Scientific classification
- Kingdom: Animalia
- Phylum: Arthropoda
- Class: Insecta
- Order: Coleoptera
- Suborder: Polyphaga
- Infraorder: Scarabaeiformia
- Family: Scarabaeidae
- Genus: Neoserica
- Species: N. ukamina
- Binomial name: Neoserica ukamina (Brenske, 1901)
- Synonyms: Lepiserica ukamina Brenske, 1901 ; Autoserica ukamina ;

= Neoserica ukamina =

- Genus: Neoserica
- Species: ukamina
- Authority: (Brenske, 1901)

Species of beetle

Neoserica ukamina is a species of beetle of the family Scarabaeidae. It is found in the Democratic Republic of the Congo and Tanzania.

==Description==
Adults reach a length of about 8 mm. They have an oval, dull, brown body, with a greenish frons and mid-pronotum, somewhat mottled and vividly opalescent above. The pronotum is slightly tapered anteriorly, almost straight at the sides, less deeply margined at the anterior margin, which is not distinct, without a projecting middle, with distinct setae close behind the anterior margin and at the lateral margin, less punctate in the middle, with fine, white, bristly scale-like hairs at the sides, without larger ones in between, the impression of the weakly rounded middle is distinct on each side of the posterior margin.
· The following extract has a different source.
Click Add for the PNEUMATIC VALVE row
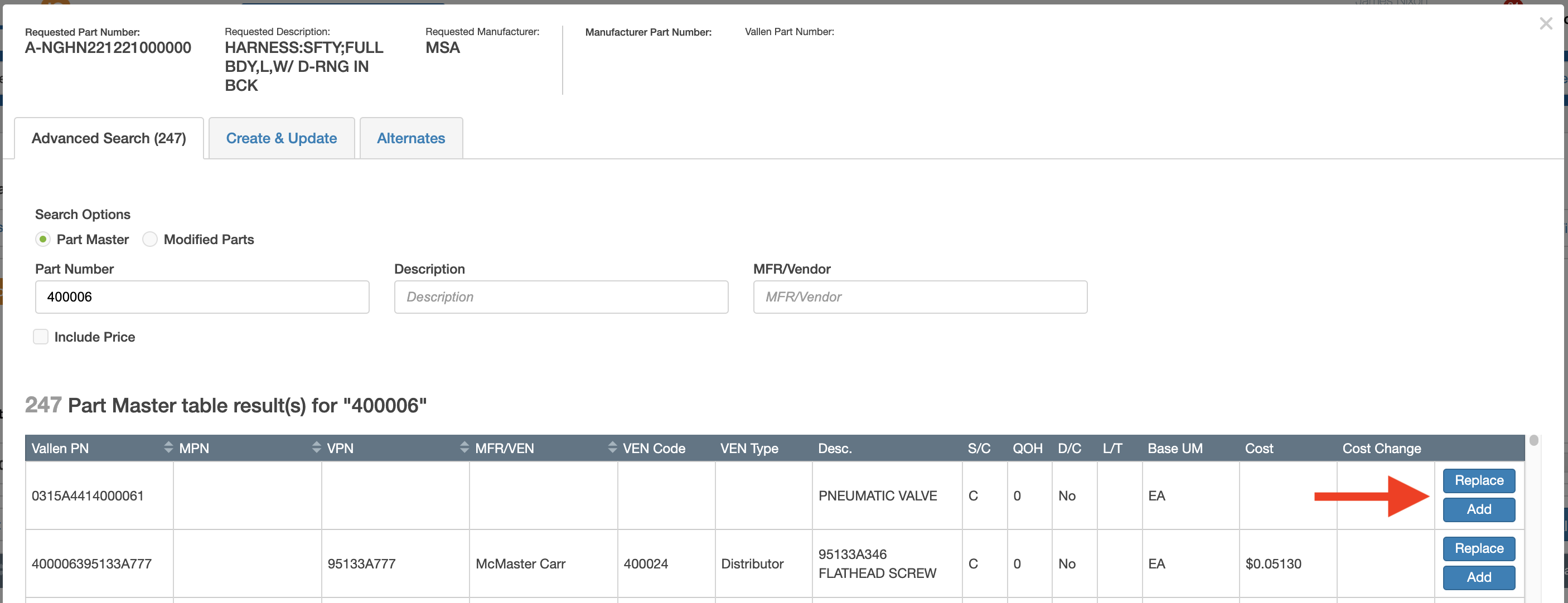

The elytra are very densely tomentose, distinctly punctate-striate, the intervals of equal width, scarcely convex, and covered alternately with punctate spots and small, smooth marks, which are very faintly prominent. Within the punctations are fine, white scales and a few scattered, more distinct scale-like hairs, but the scale covering is only faintly visible, so that the coloration of the surface is hardly altered. The scales are densest and most distinct at the base, especially near the scutellum.